==== Data for analysis ====

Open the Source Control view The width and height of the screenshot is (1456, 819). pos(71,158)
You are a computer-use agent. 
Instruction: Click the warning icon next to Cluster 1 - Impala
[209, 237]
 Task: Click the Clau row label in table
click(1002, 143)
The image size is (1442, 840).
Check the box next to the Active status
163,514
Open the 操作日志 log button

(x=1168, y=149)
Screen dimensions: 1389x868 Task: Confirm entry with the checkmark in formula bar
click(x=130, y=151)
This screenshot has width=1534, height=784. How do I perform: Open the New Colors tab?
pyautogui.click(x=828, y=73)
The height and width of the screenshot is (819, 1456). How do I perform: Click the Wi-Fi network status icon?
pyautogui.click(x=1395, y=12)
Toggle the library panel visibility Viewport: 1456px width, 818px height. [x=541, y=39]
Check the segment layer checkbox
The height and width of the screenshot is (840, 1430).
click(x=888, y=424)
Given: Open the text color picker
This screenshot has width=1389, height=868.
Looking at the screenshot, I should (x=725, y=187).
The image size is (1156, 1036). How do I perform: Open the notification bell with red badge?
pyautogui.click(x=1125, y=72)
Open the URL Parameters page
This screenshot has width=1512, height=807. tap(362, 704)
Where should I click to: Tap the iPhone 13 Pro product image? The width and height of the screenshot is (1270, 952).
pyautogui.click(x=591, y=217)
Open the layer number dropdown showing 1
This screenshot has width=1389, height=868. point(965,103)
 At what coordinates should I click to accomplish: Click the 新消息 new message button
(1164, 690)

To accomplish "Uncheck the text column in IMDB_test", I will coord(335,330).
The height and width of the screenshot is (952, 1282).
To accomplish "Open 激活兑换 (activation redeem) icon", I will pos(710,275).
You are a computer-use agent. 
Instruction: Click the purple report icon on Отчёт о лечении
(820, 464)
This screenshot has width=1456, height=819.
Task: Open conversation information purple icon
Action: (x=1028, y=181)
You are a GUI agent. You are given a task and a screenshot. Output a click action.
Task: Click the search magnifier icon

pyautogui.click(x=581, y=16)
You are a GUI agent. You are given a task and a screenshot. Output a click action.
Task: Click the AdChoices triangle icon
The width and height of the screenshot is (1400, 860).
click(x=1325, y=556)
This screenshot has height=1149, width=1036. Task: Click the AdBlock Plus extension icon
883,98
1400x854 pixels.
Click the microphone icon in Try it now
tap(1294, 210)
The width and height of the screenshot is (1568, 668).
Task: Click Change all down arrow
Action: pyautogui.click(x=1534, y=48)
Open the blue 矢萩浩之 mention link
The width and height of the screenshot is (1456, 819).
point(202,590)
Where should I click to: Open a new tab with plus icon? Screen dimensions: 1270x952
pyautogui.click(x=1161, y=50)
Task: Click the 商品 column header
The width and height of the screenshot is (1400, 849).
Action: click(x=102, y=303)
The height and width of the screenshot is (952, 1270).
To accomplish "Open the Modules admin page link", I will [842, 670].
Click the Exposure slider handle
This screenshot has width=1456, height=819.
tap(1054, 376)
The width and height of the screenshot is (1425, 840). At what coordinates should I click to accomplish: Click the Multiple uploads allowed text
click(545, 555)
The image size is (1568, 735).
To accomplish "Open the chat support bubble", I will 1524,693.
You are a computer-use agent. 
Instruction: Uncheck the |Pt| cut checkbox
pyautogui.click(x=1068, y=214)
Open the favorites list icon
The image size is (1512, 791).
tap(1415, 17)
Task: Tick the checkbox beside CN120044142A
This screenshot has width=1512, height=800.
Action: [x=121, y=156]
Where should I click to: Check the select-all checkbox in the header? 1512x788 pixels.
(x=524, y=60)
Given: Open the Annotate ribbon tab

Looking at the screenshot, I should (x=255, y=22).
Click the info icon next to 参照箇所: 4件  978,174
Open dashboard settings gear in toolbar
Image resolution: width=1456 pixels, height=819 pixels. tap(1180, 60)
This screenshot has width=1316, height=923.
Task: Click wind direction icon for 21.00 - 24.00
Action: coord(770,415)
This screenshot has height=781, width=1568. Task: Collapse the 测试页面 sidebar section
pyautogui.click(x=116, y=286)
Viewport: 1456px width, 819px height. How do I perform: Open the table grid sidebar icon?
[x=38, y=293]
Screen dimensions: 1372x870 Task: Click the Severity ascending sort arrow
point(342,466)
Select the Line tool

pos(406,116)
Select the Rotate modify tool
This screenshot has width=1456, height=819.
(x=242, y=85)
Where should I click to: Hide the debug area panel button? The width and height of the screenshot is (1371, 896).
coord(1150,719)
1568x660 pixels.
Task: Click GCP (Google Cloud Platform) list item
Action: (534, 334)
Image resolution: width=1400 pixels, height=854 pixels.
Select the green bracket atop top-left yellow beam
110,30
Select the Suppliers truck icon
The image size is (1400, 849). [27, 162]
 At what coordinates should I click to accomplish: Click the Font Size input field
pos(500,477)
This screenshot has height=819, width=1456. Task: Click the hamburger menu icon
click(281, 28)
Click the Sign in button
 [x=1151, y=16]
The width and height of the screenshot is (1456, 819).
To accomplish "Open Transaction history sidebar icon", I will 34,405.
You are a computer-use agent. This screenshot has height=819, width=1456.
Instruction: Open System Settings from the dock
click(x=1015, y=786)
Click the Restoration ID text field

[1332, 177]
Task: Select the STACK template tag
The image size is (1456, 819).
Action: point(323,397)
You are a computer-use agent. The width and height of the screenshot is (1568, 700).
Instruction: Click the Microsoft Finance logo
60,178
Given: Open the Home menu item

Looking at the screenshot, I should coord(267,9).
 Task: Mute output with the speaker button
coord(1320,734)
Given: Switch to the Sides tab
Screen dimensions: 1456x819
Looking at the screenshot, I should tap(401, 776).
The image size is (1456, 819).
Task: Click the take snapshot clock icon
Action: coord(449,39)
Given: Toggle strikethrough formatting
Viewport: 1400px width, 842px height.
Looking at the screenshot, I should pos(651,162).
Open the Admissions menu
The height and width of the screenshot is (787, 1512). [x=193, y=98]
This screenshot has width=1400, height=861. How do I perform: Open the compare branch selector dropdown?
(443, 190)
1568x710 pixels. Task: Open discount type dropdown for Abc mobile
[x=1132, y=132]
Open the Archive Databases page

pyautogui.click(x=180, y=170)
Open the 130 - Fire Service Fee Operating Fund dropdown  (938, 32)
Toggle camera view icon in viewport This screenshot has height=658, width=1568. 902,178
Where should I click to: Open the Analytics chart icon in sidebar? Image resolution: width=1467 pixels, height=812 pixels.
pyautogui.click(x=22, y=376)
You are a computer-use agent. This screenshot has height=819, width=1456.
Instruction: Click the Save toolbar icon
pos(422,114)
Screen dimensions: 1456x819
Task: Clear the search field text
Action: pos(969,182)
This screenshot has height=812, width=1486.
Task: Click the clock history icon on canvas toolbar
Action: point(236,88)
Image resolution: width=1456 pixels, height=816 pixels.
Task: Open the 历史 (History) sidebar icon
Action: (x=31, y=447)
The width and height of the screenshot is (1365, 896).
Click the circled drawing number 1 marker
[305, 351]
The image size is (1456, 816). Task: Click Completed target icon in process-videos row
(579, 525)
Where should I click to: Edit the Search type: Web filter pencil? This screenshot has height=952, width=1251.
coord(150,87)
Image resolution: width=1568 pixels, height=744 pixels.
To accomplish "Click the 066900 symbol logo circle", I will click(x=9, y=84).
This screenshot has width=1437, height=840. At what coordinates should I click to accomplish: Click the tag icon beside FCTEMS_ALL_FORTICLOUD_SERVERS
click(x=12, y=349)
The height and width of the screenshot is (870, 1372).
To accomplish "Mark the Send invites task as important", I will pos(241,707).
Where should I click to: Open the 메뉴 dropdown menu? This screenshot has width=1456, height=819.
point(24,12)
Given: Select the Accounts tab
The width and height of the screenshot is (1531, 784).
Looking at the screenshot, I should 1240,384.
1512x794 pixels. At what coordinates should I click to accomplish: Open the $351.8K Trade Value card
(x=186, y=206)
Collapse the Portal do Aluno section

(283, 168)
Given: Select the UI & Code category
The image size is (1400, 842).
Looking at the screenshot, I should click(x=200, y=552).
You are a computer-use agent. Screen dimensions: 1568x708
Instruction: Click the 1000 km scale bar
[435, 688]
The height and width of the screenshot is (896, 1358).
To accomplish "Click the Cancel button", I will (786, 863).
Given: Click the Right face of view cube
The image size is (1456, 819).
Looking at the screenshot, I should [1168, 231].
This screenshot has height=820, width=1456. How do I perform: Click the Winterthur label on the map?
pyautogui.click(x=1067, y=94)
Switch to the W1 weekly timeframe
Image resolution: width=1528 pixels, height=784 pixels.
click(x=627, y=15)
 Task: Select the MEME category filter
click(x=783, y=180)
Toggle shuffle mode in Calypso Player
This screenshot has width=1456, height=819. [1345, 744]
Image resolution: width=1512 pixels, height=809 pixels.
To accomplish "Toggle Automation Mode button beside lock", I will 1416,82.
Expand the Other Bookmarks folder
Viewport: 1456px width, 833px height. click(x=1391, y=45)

====

§ Problem requirements
Would you show every line in the data above that contains the string "column"?

§ Response to this task
To accomplish "Uncheck the text column in IMDB_test", I will coord(335,330).
Task: Click the 商品 column header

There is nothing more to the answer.